How do you typically handle stress?
As all responsible adults should, especially if they have highly stressful careers, I have a therapist. I also try to have a sense of humor and a positive attitude, which I think just comes with experience and maturity. I certainly didn’t feel that way when I was 16, but I’m grateful for what I have in my life and try to keep that in perspective. The last thing I do is listen to my favorite podcast during my commute. It’s called My Favorite Murder, but it keeps me calm.
How many cups of coffee do you drink in a day?
Unfortunately just one because of the pregnancy, but if it wasn’t for that, I’d drink three or four or five a day.
What do you consider one of your greatest accomplishments?
I think getting this far with Neurala has just been such an amazing journey, but I think the team we’ve hired here is maybe an even bigger accomplishment. My team is so amazing. They’re strong leaders, they make me laugh, and we have a good time together. I wouldn’t want to be here with any other group of people, and I think they can really take it to the next level.
What’s one of your favorite places within the Boston area?
Lately, I just go to work and to my kids’ school, so my favorite place right now is just my bed at home!
Is this where you saw yourself 10 years ago?
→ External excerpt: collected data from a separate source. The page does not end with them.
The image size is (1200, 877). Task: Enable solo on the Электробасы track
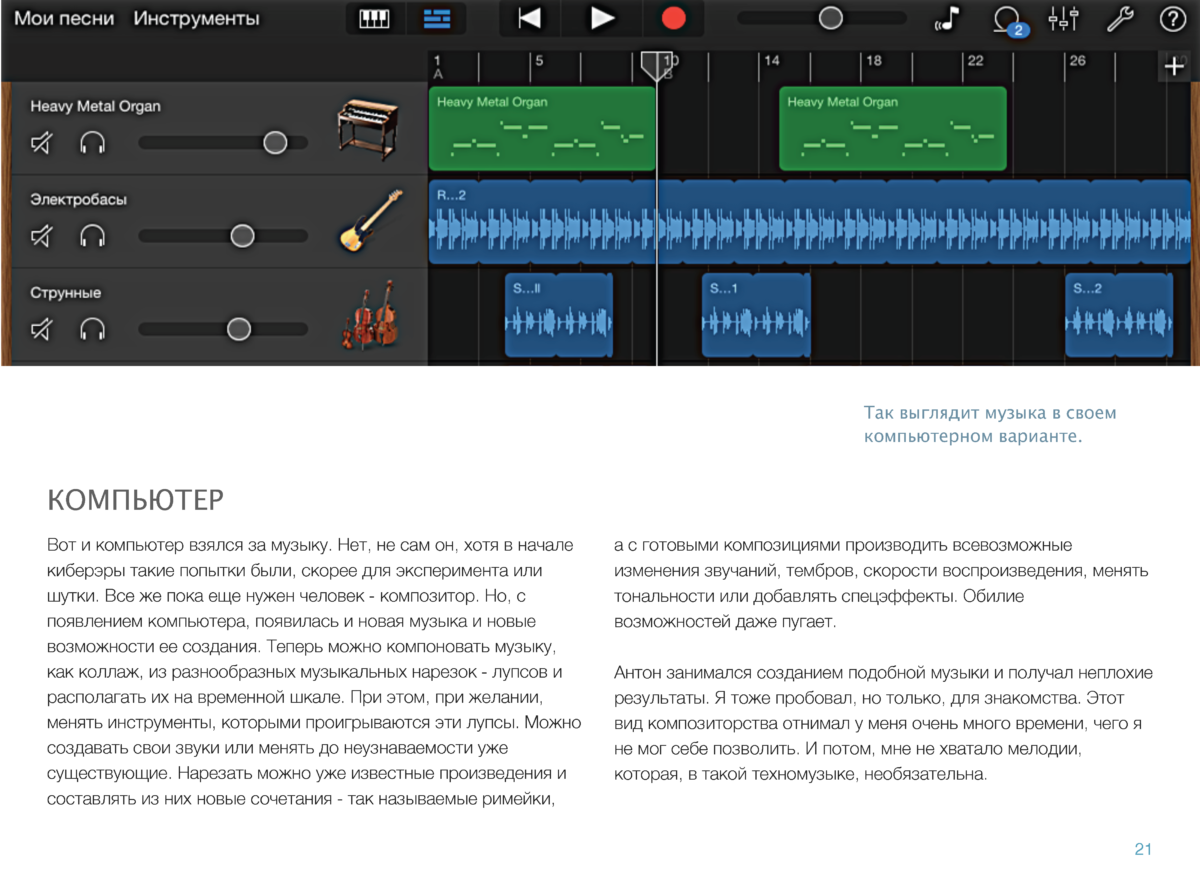click(x=92, y=235)
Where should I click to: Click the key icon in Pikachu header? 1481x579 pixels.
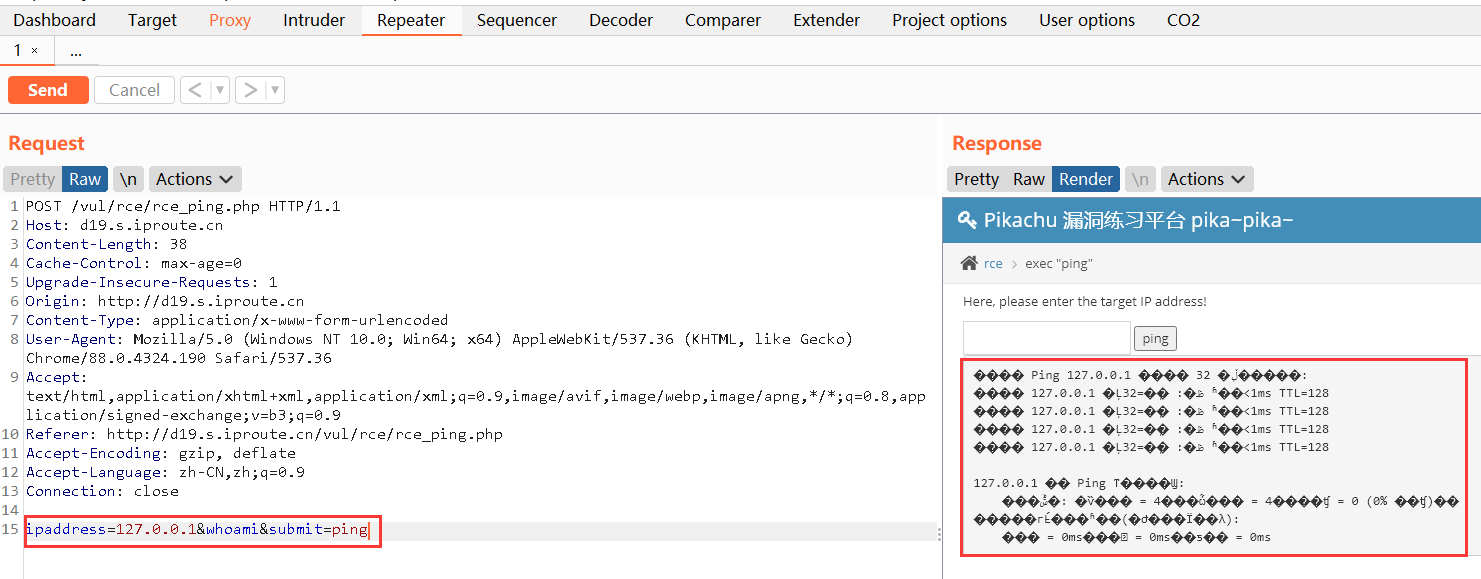pyautogui.click(x=967, y=220)
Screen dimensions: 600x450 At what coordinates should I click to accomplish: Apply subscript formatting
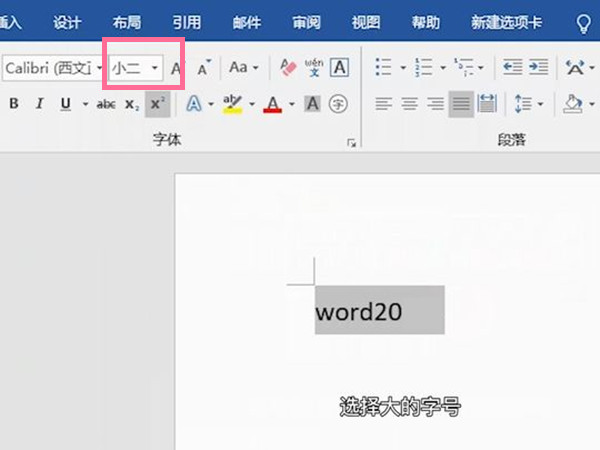(132, 104)
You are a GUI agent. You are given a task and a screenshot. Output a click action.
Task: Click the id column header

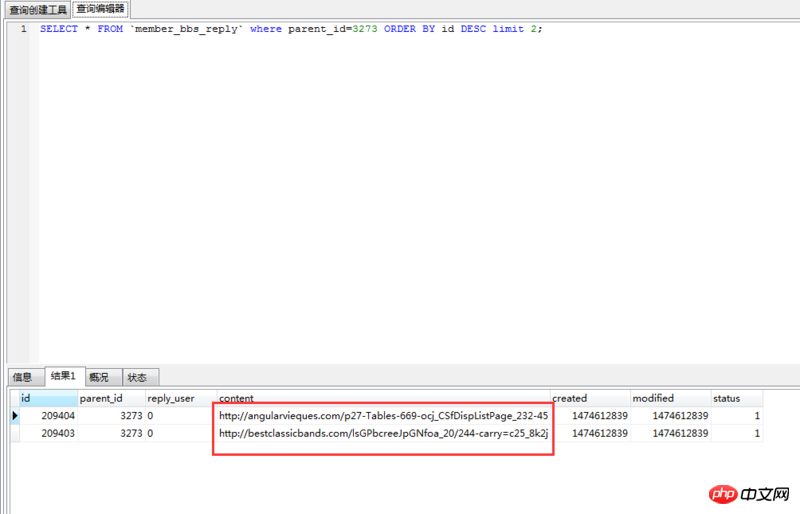tap(47, 398)
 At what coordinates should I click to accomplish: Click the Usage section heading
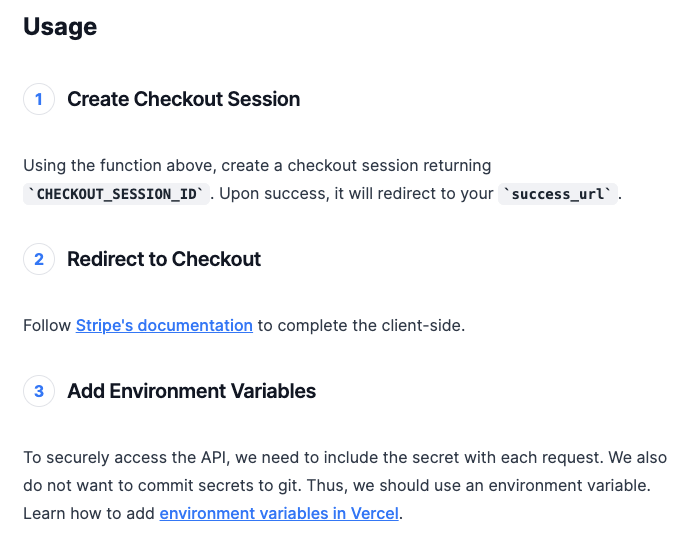pyautogui.click(x=60, y=27)
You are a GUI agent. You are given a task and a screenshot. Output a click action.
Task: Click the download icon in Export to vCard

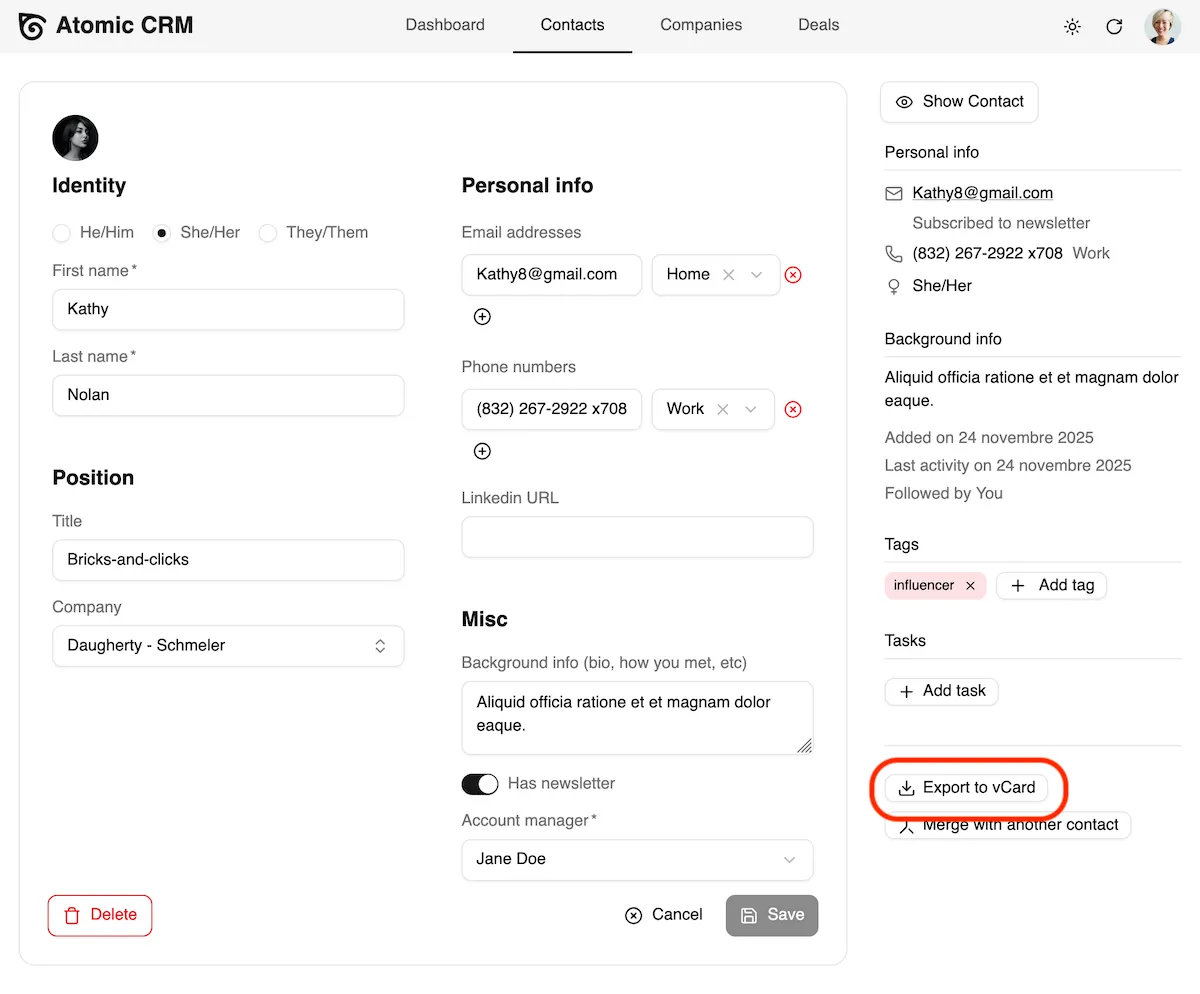[906, 788]
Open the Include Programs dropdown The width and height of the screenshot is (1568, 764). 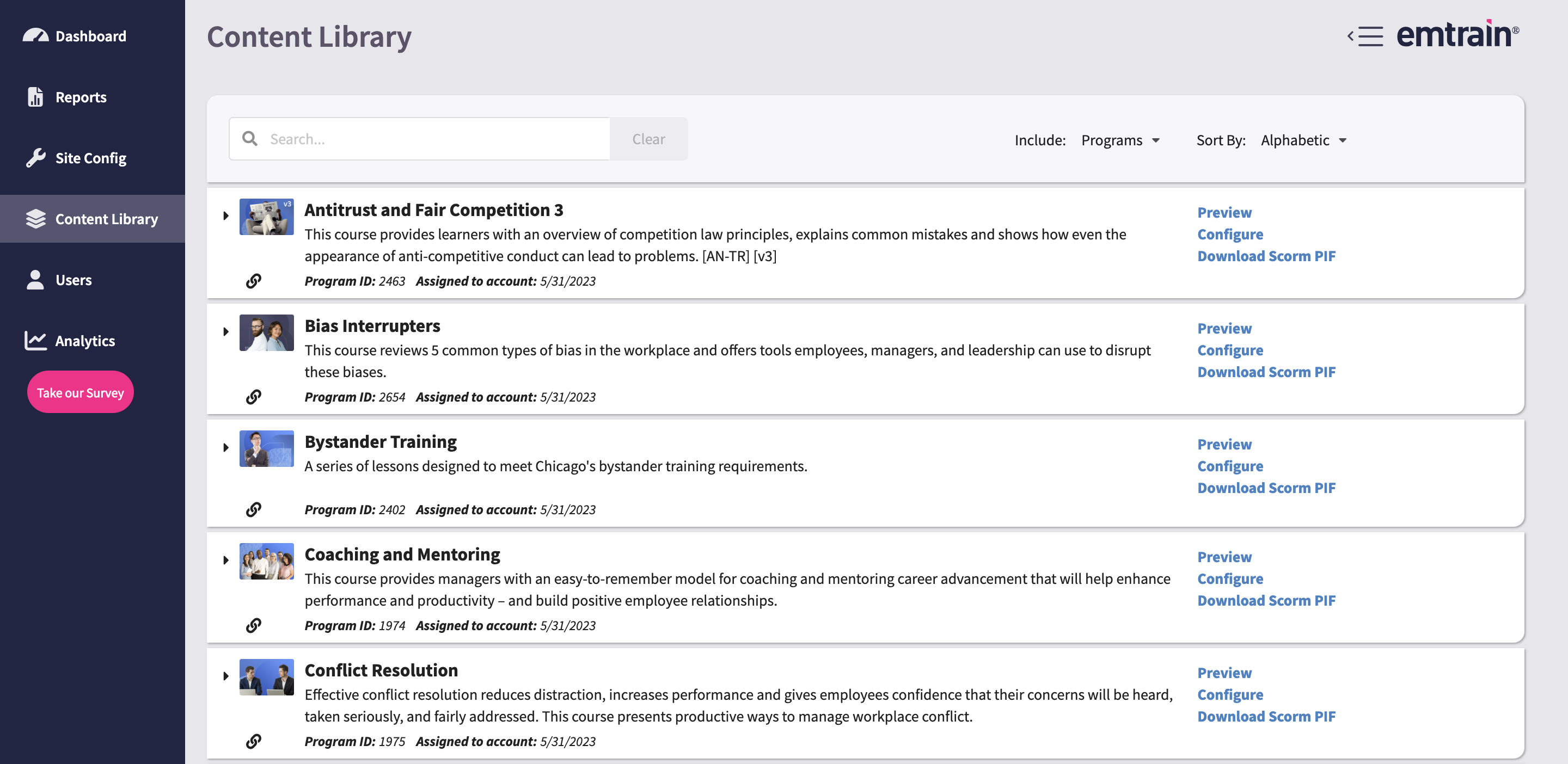1120,140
Ten years ago, we were in the early stages of Neurala. This trajectory isn’t far off from where I thought I’d be, but it’s surprising that it’s taken a long time for hardware and the AI industry to evolve during that time. It’s gone a bit more slowly than I would like, but that’s okay because we’ve been able to stick it out. So I think that I’m right where I want to be, I just wish that the market was ready earlier.
What’s your advice for recent college graduates?
This is a great time to explore the things that you enjoy. My parents worked because they had to work to take care of their families. They couldn't get a job just because it was motivating. It was just about getting a job. That's very different right now when you can actually get a job doing something that you enjoy. You can and should check in with yourself all the time and ask, am I motivated. am I enjoying my job, do I feel appreciated and respected? That's one of the greatest things I think about today's workplace culture.
The other thing is for the women out there, there’s always this question of waiting until you have an established career to have children. While that’s a viable path to take, it shouldn’t be your only deciding factor. No matter what time in your career that you have children, it’s going to be disruptive, and it does change who you are as a person. Those fears shouldn’t be driving your life decisions. Seek out a culture in a work environment that appreciates women as effective workers and leaders as well as mothers.